When you ask someone what a jalapeño taste likes, you’re more likely to get a response describing those cheap pickled jalapeños since most fast food/bad Tex-Mex places will use them. I don’t really want that for the habanero I love.

Yet, if others follow McDonald’s suit, I have nothing to worry about. In the spirit (or curse) of competition, all the fast food chains are going through something of a renaissance. McDonald’s is not immune to change and facing another shaky quarter, it’s probably in their best interest to do something to turn around the profits.

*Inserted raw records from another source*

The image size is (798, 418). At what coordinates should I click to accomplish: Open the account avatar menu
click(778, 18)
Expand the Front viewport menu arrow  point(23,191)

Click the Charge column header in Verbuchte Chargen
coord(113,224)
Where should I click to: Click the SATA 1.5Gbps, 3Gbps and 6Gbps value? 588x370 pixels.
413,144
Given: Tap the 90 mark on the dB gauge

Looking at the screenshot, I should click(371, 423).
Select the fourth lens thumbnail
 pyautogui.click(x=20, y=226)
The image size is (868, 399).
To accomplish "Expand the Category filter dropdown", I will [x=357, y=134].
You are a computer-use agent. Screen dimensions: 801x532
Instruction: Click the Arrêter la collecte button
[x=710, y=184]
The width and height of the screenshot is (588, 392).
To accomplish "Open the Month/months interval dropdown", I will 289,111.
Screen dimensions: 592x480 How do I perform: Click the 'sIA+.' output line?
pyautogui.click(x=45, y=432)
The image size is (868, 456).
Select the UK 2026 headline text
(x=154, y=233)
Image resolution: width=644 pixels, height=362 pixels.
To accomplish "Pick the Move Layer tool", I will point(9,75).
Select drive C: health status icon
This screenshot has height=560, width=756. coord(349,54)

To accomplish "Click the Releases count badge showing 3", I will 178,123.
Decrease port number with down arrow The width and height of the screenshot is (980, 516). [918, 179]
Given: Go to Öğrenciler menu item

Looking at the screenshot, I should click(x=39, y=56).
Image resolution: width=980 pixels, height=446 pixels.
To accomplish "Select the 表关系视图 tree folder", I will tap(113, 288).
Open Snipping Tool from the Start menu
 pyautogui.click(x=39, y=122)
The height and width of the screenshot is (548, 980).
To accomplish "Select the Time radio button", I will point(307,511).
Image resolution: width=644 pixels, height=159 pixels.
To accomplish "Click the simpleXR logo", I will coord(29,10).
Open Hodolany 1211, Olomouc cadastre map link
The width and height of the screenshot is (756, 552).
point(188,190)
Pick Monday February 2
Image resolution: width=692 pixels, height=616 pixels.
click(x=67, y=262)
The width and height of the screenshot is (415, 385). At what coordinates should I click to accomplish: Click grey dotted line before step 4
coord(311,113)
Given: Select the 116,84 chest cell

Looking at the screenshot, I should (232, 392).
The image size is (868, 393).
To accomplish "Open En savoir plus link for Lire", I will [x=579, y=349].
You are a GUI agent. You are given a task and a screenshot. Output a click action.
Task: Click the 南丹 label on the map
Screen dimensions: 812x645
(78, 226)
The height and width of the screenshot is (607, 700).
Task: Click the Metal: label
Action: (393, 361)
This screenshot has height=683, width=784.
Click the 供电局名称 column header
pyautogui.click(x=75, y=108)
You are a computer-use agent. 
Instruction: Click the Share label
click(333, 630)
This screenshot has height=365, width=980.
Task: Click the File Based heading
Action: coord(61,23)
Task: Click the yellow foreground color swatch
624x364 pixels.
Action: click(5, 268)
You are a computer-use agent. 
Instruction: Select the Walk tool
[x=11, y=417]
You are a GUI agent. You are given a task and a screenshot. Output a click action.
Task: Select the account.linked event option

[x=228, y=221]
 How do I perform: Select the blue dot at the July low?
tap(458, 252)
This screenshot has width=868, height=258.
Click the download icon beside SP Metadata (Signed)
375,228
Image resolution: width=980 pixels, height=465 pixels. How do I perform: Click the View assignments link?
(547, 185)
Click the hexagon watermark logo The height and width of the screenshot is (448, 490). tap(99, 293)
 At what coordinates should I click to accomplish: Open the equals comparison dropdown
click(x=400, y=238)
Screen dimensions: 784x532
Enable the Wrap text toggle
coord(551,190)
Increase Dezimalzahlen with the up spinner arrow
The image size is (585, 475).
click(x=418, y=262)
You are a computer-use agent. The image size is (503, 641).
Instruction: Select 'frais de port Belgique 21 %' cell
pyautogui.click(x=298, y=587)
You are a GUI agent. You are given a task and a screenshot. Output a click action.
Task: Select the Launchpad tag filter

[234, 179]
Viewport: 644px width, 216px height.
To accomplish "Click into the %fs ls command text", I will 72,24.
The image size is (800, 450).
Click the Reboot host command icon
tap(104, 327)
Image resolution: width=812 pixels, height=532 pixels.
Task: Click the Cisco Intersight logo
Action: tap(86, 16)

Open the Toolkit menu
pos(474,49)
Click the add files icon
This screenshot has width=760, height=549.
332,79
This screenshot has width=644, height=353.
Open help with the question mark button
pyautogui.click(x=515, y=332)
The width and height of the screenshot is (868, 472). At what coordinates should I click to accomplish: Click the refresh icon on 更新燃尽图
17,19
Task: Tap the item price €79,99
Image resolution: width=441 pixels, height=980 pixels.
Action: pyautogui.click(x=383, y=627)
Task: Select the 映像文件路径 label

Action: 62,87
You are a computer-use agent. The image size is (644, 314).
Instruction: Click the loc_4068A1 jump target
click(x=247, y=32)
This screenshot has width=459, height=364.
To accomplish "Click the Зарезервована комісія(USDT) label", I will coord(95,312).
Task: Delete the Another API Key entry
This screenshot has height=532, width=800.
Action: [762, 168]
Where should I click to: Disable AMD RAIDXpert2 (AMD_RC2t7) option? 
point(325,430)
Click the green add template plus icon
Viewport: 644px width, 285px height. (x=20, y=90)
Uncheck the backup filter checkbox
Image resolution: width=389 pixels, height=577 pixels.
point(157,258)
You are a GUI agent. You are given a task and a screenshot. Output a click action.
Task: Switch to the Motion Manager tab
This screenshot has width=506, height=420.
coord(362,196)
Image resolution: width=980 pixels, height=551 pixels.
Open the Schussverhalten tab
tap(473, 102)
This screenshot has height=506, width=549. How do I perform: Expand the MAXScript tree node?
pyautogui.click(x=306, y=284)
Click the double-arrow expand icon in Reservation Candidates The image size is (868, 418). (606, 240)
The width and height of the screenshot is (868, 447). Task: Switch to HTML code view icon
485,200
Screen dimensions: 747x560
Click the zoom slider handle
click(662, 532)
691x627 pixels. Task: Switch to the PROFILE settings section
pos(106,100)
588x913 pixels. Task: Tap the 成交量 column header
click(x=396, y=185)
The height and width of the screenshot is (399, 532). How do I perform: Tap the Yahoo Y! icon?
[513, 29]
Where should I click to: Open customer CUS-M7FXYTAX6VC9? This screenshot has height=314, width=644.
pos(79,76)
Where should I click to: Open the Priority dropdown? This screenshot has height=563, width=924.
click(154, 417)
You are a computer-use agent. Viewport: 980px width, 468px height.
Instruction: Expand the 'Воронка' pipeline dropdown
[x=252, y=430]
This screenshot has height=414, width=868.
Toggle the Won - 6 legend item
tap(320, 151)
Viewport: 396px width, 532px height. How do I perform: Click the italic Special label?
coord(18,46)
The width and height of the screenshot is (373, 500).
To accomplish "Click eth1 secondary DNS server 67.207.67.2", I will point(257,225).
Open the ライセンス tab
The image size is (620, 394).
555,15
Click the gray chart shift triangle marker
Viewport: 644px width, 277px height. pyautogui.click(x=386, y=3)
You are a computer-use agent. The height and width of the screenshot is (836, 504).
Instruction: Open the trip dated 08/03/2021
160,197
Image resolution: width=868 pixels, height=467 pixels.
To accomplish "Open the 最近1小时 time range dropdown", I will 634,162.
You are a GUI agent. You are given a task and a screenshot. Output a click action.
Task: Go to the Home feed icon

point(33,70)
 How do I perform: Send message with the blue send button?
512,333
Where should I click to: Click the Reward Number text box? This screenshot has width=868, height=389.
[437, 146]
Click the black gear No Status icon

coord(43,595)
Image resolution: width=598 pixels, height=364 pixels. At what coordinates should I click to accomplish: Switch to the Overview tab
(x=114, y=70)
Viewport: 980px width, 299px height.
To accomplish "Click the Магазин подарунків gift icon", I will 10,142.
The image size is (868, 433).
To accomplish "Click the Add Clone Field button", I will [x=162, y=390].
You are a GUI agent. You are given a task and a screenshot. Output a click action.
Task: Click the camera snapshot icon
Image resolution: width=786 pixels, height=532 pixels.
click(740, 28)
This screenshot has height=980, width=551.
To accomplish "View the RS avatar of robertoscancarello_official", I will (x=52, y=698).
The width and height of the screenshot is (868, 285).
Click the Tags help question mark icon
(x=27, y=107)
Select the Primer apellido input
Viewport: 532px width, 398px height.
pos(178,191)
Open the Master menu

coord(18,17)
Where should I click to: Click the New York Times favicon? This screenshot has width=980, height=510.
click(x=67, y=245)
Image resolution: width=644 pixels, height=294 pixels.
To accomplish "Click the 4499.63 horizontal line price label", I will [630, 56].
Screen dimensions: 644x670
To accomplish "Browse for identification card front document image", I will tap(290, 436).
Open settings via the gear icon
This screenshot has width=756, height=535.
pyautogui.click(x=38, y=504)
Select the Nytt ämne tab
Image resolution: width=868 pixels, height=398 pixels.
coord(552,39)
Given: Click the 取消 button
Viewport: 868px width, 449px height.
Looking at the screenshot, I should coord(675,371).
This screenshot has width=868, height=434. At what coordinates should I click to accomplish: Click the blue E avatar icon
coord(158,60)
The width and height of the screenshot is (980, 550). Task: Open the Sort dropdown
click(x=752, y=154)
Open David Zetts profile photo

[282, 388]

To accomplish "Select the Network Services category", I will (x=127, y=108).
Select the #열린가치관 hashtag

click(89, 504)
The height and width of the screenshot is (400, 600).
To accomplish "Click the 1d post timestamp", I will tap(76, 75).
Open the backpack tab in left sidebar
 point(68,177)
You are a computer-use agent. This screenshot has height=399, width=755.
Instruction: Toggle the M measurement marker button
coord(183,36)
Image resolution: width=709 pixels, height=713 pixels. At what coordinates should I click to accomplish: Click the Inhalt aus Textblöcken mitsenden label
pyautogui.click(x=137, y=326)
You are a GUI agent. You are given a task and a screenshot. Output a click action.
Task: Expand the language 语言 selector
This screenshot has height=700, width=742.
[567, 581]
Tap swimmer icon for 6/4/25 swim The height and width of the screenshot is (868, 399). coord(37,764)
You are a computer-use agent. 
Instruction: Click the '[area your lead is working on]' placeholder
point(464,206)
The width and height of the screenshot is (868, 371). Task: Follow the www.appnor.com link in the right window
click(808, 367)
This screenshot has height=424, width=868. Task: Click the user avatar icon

McDonald’s Bacon Habanero Ranch Quarter Pounder Top

In response, McDonald’s recently introduced the new Bacon Habanero Ranch Quarter Pounder. Oh yes, the habanero’s presence is felt, unlike the actress who plays Melisandre from Game of Thrones. Harsh as it is, I’ve seen discarded toenails that express emotion better than her.

Anyhow, the habanero is the star (and rightfully so) in this sandwich. I’m partial to Quarter Pounders over Big Macs because I do love that “meaty” taste and heft of a Quarter Pounder. Plus, I find that some places put too much Big Mac special sauce and my face ends up looking like someone forgot to tell me they were going to “release.”

McDonald’s Bacon Habanero Ranch Quarter Pounder Parts

This variant is made with white cheddar, thick (and it is thick) Applewood-smoked bacon, tomato, lettuce, and a habanero ranch sauce encased in a “bakery-style” bun. I wish it came with the American cheese because the white cheddar was kind of tasteless. What was not tasteless was the orange-colored habanero-ranch sauce.

On the first bite, that beefy taste and crispy slabs of bacon complimented the cold crunchy lettuce and surprisingly thick slice of tomato. The bacon deserves a special mention; it truly was thick and tasted of a bacon slice fresh out of a hot pan, incredible! Again, the cheese was like a wallflower at a party or the stupid black olive on top of a deviled egg, pointless and forgettable. The smokiness of that beef melded well with the salty bacon and of course, there was that tang from the habanero ranch sauce that held the sandwich together.

McDonald’s Bacon Habanero Ranch Quarter Pounder Sauce

However, the payoff wasn’t how good the burger first tasted, it’s what came after.

I love habanero. It’s like the quiet friend we all have that has a really dry sense of humor and when they eventually say something, it’s a gem. The habanero’s heat has that pulsating ache that lingers on your tongue. I couldn’t believe it; McDonald’s captured the essence of a habanero.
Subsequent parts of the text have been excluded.